Heroes in Organizations

In almost every organization there are heroes. Heroes are the people who "go the extra mile." Extending themselves to accomplish seemingly impossible tasks. Everyone either looks up to them or are jealous of them. We hold well known examples up before our children and encourage them to "be like Mike." The heroes often reap great rewards when they succeed and when they fall, suffer great disappointments. It is as though we worship manic depressive behavior.

With our current organizational models, we need heroes to "cut through the red tape" that keeps most people from accomplishing very much in their routine day to day work. The heroes become the heroic leaders in our organizations and are greatly sought out. Or organizations would fall flat without them. In a sense, successful organizations have become addicted to these heroic leaders.

This addictive behavior is a two way street. The heroic leaders cannot be heroes if the organizations were not structured to need them. How can one person standout so much if the organization allows everyone to be effective to their full capacity.
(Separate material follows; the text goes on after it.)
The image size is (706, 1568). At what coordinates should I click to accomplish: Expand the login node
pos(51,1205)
How often have you seen ideas and work by an average employee ignored and belittled when the same idea and work by one of these heroic leaders is readily adopted and heralded as brilliant. If organizations were able to listen to everyone there would still be differences in performance/rewards between people but not to the extremes we see today.

This pushing up the hero and pulling down the average person, creates a self fulfilling feedback loop, pushing the heroic leaders ever higher while demotivating and demoralizing the rest into an ever lower state. Following the basic yin-yang principle of the universe, we see that by needing and creating heroes, in balance, we also create the opposite in everyone else.
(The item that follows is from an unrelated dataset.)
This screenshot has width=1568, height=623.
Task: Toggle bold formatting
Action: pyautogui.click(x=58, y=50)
With this reinforcing loop in place, it becomes ever more difficult to break free into a more effective overall organization. So heroic leadership and organization need for heroic leadership is a co-dependent relationship.

Lets imagine an organization that did not need or have heroes, what would it look like.

First, everyone would have a voice that would be heard. Everyone would be treated as a valuable sensor of the part of the organization within their scope and have input to organization respected as from that scope. No one would be able to get their way based on ego values, but instead on the effect it would have on the organization to move forward towards meeting its purpose. No longer can an idea from someone be shut down by the fallacious argument of "I don't see it." This collective voice is not one of consensus (everyone agrees that it is good) but of consent (no one can see a definite harm.)

With this lower bar for decision making, it becomes easier to make most decisions. When decisions are easier, the risk and cost is lower to make most decisions. This leads to a feedback loop of making more, smaller decisions rapidly allowing the organization to vault up on the agility scale.

Next we would see that the leadership positions would not be overloaded to funnel more power and decisions into one person, but distributed over each team member and distributed over the entire organization increasing capacity accordingly. Information would not flow up and down at through one individual any point who could alter it or choke it. Direction and motivation would flow down through one person to a sub unit of the organization but feedback and sub unit health needs would flow back up through a different person. This would create a balance between the needs of the higher level to meet its organizational purpose with the needs of the sub unit to maintain a healthy environment to support those needs.

It should be easy to see that changing the basic organizational assumptions like this would reduce the dependence of heroic leadership, self empowering everyone in the organization to be engaged in the purpose of the organization, greatly increasing the capacity and agility of the organization without increasing the staff.

All of this is just a part of a new organizational operating system called Holacracy.